Task directions >> Rewrite the rows as a numbered list, starting with the line containing "Produkty polecane (395, 790)" and running through the end of the rows. Include both ends and leave out any blank lines.

═════ Given information

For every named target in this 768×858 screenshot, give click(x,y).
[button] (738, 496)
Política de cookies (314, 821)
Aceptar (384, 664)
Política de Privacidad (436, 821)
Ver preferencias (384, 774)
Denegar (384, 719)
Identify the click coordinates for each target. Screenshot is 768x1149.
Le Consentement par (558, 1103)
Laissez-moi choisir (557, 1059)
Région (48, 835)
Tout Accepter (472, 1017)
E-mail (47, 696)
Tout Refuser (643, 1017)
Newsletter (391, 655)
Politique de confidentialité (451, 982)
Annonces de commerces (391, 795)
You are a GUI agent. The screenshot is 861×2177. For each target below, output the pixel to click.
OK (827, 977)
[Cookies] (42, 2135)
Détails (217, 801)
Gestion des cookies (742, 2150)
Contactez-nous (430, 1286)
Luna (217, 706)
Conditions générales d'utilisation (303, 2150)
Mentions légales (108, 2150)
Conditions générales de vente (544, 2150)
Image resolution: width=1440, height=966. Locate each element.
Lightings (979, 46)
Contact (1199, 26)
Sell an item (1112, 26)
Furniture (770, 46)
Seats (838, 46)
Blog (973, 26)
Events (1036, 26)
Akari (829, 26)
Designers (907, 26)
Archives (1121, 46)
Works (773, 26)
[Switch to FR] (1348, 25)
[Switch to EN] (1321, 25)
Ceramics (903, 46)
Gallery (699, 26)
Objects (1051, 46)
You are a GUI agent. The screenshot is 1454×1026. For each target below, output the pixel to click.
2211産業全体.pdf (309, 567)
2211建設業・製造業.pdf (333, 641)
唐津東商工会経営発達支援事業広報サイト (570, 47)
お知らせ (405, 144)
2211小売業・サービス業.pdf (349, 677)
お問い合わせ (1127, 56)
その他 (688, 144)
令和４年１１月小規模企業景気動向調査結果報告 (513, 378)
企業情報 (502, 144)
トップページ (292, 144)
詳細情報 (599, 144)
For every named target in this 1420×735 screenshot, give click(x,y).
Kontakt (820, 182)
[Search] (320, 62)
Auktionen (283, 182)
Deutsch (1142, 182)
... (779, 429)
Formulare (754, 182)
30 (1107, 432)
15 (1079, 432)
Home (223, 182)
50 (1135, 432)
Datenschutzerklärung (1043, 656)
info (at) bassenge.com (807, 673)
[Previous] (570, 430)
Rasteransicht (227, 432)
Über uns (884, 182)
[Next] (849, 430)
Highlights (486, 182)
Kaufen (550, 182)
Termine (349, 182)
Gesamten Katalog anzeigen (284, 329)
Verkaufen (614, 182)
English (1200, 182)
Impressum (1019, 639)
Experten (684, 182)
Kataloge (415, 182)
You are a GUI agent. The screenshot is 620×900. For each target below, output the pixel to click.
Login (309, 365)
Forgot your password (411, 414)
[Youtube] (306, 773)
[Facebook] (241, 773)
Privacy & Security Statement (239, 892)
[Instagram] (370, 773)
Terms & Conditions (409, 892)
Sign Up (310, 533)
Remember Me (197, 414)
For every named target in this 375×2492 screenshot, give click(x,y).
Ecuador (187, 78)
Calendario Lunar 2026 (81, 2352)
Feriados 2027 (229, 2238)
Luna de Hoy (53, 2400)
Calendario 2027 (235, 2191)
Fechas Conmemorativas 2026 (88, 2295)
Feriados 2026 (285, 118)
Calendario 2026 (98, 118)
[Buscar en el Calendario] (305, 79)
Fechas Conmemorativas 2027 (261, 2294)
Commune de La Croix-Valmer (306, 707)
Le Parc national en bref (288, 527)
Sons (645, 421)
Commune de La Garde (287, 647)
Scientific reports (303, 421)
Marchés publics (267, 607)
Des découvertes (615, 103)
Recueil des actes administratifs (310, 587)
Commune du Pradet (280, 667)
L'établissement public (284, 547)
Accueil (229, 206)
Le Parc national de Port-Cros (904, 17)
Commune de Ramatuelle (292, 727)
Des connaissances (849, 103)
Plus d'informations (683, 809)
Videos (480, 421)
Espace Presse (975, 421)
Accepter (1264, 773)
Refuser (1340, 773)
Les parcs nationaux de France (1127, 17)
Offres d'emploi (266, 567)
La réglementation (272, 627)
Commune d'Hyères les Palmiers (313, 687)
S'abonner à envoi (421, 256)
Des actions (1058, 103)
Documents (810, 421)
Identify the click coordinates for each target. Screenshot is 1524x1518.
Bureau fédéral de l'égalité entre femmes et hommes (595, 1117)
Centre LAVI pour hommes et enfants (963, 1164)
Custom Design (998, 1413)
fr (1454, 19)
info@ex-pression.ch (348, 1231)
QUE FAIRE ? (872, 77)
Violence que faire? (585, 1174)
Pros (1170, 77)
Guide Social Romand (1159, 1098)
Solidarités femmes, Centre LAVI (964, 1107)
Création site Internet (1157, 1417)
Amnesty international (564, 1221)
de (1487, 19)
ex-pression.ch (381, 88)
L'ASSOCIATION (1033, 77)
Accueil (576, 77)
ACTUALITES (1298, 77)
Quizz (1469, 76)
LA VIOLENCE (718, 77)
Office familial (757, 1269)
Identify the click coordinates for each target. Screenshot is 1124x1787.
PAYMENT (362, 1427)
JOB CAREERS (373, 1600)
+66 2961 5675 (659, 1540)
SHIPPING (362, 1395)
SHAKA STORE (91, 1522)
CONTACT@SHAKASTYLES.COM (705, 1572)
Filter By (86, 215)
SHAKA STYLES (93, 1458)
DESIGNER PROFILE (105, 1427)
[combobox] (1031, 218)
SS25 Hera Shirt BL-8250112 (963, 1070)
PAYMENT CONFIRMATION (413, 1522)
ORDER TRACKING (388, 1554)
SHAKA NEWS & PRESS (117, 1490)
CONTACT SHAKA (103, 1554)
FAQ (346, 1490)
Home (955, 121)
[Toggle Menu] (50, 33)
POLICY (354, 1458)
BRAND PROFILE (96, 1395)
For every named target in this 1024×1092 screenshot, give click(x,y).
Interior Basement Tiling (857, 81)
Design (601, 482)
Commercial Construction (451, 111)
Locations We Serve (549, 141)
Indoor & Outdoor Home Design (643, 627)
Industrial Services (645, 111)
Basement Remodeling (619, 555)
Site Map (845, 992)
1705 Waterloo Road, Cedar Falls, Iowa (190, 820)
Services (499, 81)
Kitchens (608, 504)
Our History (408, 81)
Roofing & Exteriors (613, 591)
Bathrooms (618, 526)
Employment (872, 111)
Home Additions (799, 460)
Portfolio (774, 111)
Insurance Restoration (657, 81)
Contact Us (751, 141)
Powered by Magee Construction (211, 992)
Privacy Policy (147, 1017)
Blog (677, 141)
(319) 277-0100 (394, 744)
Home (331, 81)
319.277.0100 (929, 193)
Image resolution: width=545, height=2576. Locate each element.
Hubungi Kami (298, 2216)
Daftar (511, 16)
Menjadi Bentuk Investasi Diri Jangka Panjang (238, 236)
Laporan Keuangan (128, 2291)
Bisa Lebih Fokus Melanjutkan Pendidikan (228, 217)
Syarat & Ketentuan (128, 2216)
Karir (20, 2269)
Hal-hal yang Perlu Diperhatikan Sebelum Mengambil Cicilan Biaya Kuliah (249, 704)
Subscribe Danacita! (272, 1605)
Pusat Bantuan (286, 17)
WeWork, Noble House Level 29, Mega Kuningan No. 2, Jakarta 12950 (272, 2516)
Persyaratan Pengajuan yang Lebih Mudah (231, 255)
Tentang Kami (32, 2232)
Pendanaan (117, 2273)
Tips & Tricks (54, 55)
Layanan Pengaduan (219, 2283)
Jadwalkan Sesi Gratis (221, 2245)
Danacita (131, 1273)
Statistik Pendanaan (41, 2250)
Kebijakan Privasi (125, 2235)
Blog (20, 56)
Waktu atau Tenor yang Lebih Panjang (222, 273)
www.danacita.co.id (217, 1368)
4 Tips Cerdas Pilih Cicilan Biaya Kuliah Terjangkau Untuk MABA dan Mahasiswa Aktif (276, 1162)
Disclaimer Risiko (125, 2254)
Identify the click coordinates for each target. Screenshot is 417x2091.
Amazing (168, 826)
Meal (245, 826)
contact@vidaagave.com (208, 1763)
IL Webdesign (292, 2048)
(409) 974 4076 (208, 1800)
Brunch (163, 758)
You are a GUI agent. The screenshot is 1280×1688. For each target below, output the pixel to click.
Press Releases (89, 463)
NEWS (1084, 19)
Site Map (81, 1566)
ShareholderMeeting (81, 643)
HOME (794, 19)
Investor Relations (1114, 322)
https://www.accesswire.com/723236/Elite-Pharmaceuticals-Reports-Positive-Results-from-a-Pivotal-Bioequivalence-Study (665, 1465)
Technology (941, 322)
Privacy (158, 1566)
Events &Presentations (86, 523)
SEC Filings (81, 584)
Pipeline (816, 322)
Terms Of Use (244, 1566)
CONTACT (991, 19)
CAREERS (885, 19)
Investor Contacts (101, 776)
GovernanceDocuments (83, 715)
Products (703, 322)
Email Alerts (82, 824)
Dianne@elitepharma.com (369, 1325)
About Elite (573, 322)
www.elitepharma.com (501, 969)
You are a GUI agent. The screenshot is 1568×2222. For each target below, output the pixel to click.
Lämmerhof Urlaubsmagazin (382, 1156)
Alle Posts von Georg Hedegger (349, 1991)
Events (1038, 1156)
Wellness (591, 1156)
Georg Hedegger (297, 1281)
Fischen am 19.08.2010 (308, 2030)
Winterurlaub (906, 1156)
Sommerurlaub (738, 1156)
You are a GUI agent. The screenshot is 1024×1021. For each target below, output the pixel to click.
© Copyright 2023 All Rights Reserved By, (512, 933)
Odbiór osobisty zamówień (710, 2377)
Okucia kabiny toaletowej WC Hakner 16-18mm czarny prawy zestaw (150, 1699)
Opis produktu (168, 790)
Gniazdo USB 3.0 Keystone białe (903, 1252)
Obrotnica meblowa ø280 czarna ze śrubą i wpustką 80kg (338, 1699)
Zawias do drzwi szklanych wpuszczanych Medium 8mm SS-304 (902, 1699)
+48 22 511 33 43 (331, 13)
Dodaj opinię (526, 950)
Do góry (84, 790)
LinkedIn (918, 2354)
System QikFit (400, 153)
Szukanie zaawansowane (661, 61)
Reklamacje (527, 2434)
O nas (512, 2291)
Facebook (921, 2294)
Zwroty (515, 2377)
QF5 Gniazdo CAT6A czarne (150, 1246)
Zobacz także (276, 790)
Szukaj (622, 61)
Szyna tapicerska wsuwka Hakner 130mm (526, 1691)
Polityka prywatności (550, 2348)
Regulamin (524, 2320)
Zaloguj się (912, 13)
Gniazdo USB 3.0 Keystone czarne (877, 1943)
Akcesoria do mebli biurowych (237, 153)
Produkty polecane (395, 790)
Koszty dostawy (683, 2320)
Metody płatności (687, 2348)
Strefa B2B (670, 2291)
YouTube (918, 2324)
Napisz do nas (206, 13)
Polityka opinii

══════════

Reply to the task >>
1. Produkty polecane (395, 790)
2. Koszty dostawy (683, 2320)
3. Metody płatności (687, 2348)
4. Strefa B2B (670, 2291)
5. YouTube (918, 2324)
6. Napisz do nas (206, 13)
7. Polityka opinii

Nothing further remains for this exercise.